Rasbora arundinata
- Conservation status: Least Concern (IUCN 3.1)

Scientific classification
- Kingdom: Animalia
- Phylum: Chordata
- Class: Actinopterygii
- Order: Cypriniformes
- Family: Danionidae
- Genus: Rasbora
- Species: R. arundinata
- Binomial name: Rasbora arundinata Lumbantobing, 2014

= Rasbora arundinata =

- Authority: Lumbantobing, 2014
- Conservation status: LC

Species of fish

Rasbora arundinata is a species of ray-finned fish in the genus Rasbora. It inhabits the Tripa Jaya, Kluet, and Alas rivers in Sumatra.

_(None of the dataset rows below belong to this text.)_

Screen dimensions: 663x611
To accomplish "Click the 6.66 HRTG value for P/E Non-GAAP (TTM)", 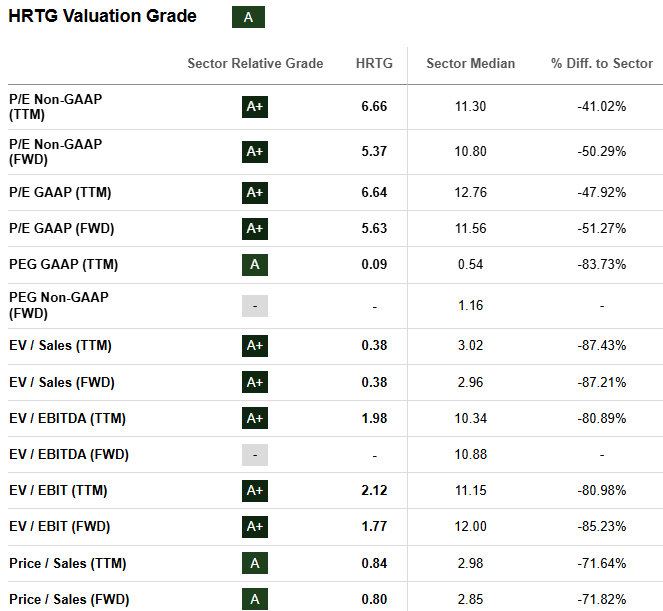I will click(374, 107).
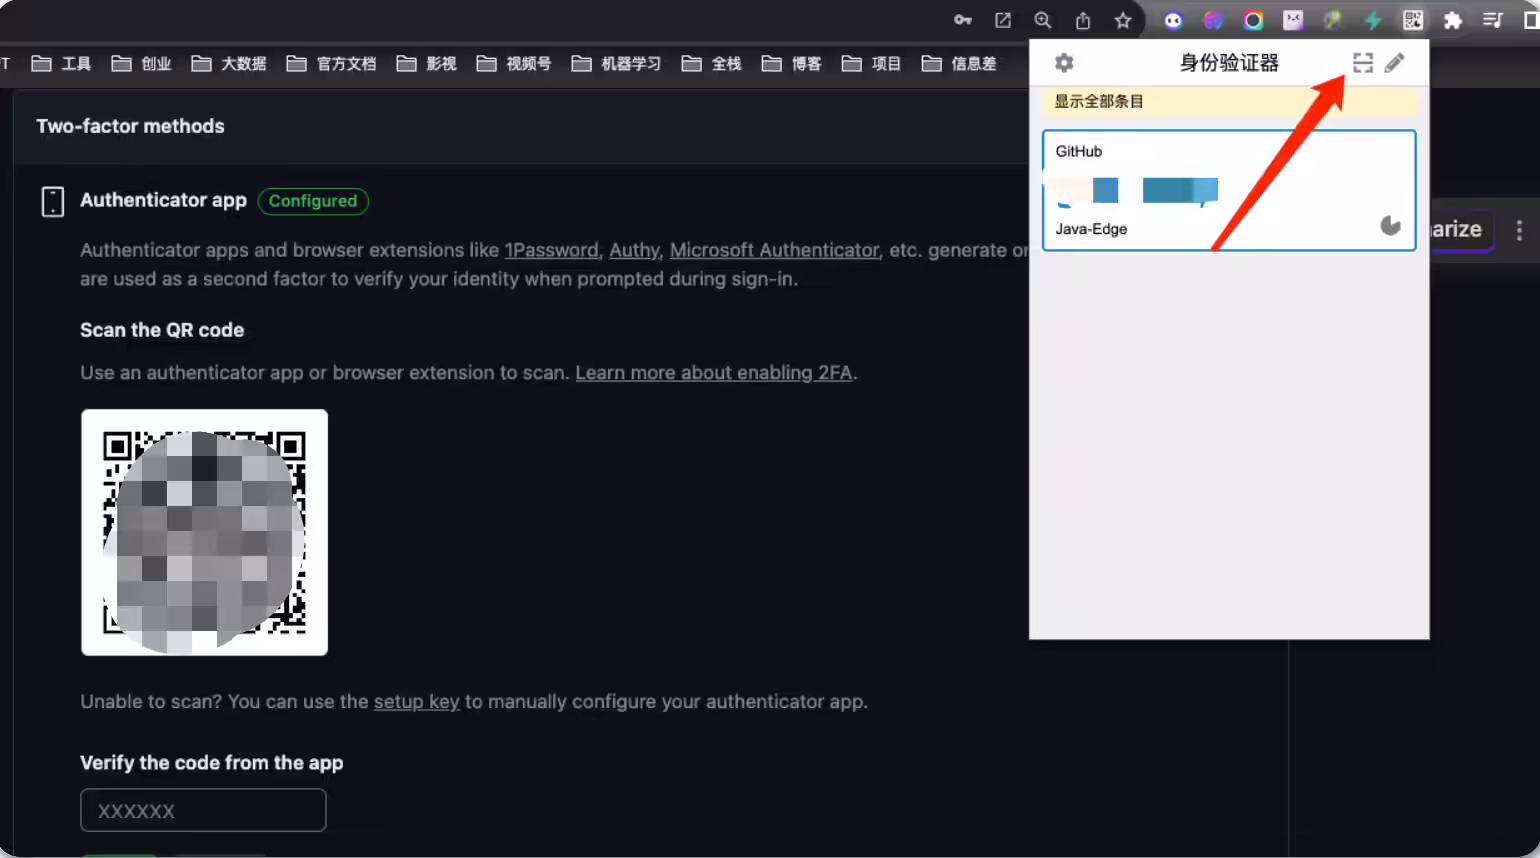Open the browser extensions puzzle icon
The image size is (1540, 858).
[x=1453, y=20]
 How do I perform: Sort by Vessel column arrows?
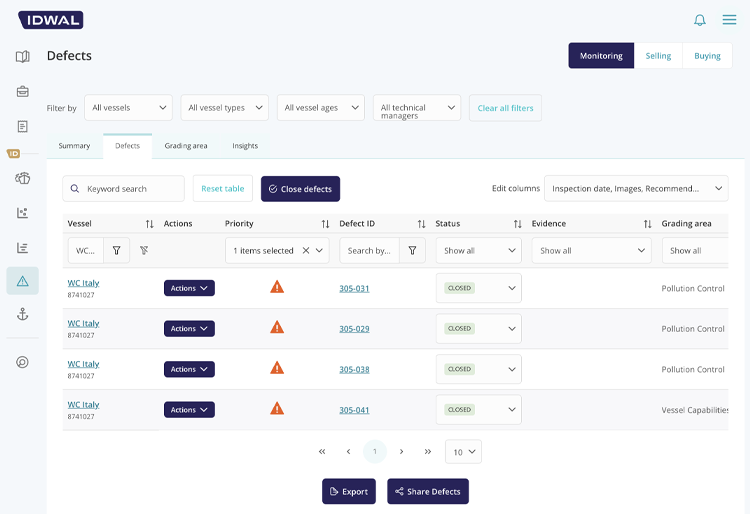149,224
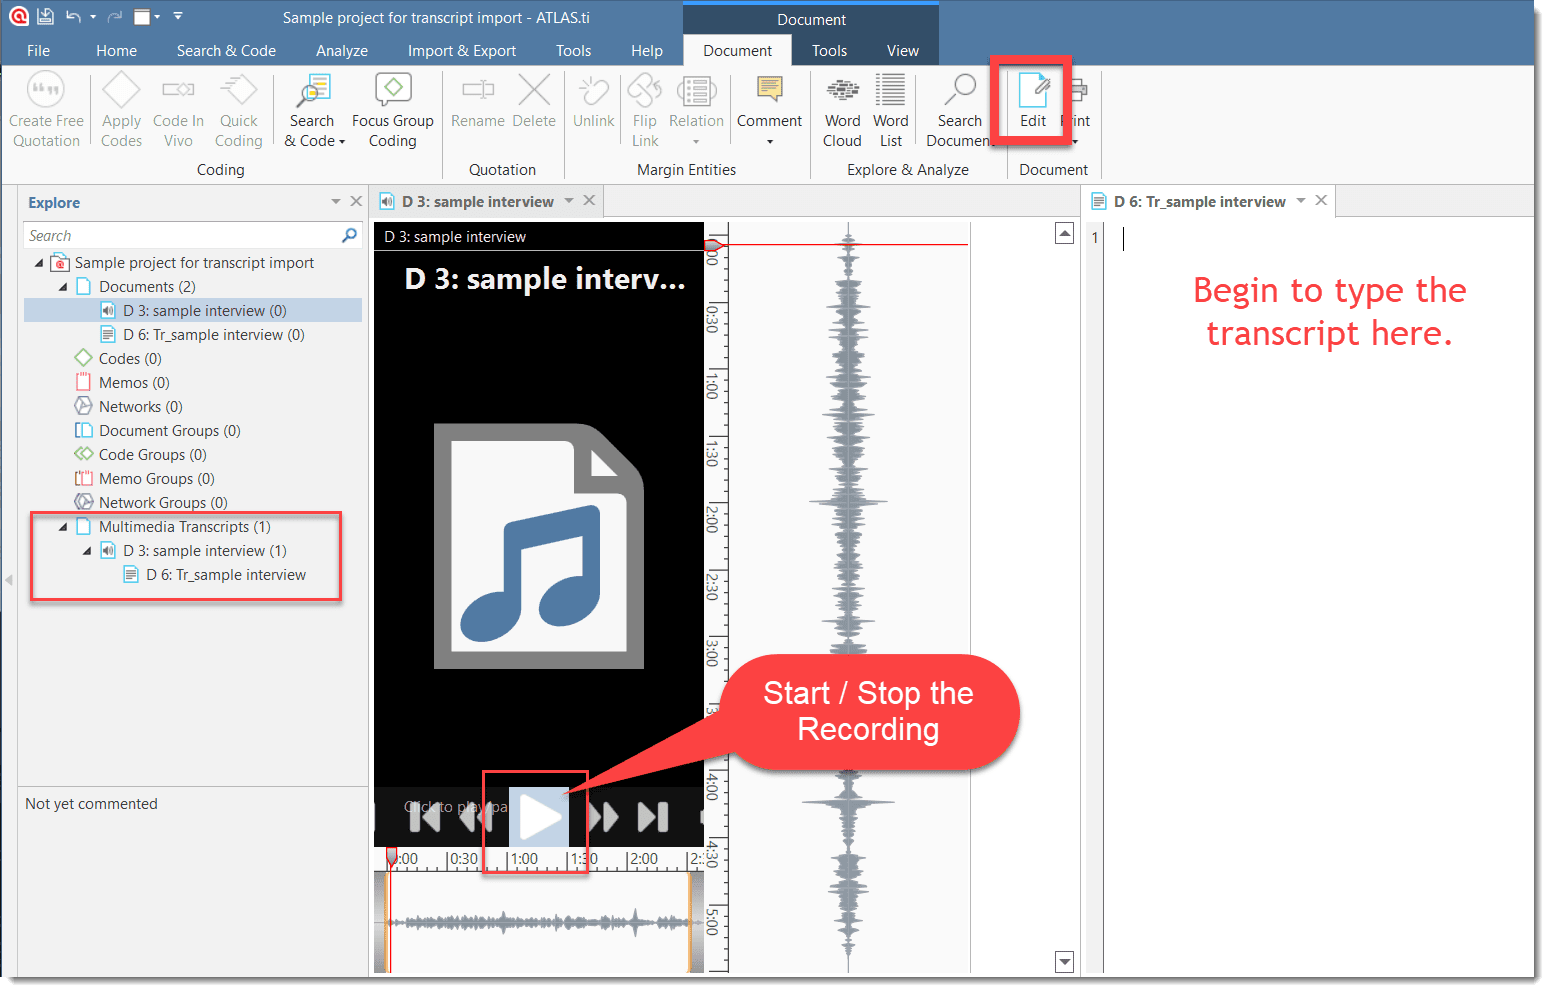Click the Focus Group Coding icon
1549x992 pixels.
click(x=392, y=92)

== Habitat and distribution ==
This species is native to the rivers of northwestern Sumatra. Specimens have been found in various habitats, including gravel-bottomed mountain streams, moderate-flowing turbid rivers, and muddy backwater pools. R. arundinata has been observed sympatrically with other Rasbora species such as R. api, R. kluetensis, and R. haru.

== Morphological characteristics ==
R. arundinata is distinguished by a prominent black midlateral stripe that intensifies centrally, forming a wedge-shaped subdorsal blotch, collectively resembling a reed-leaf-like profile. The body is laterally fusiform, and the species exhibits typical cyprinid features.

== Taxonomy ==
The species is part of the sumatrana group within the Rasbora genus. The formal description of R. arundinata, along with its congeners, introduced a new diagnostic character for the group: the partial exposure of the upper lip due to a submedial contact between the maxilla and the lower lip, marked posteriorly by a lachrymal groove.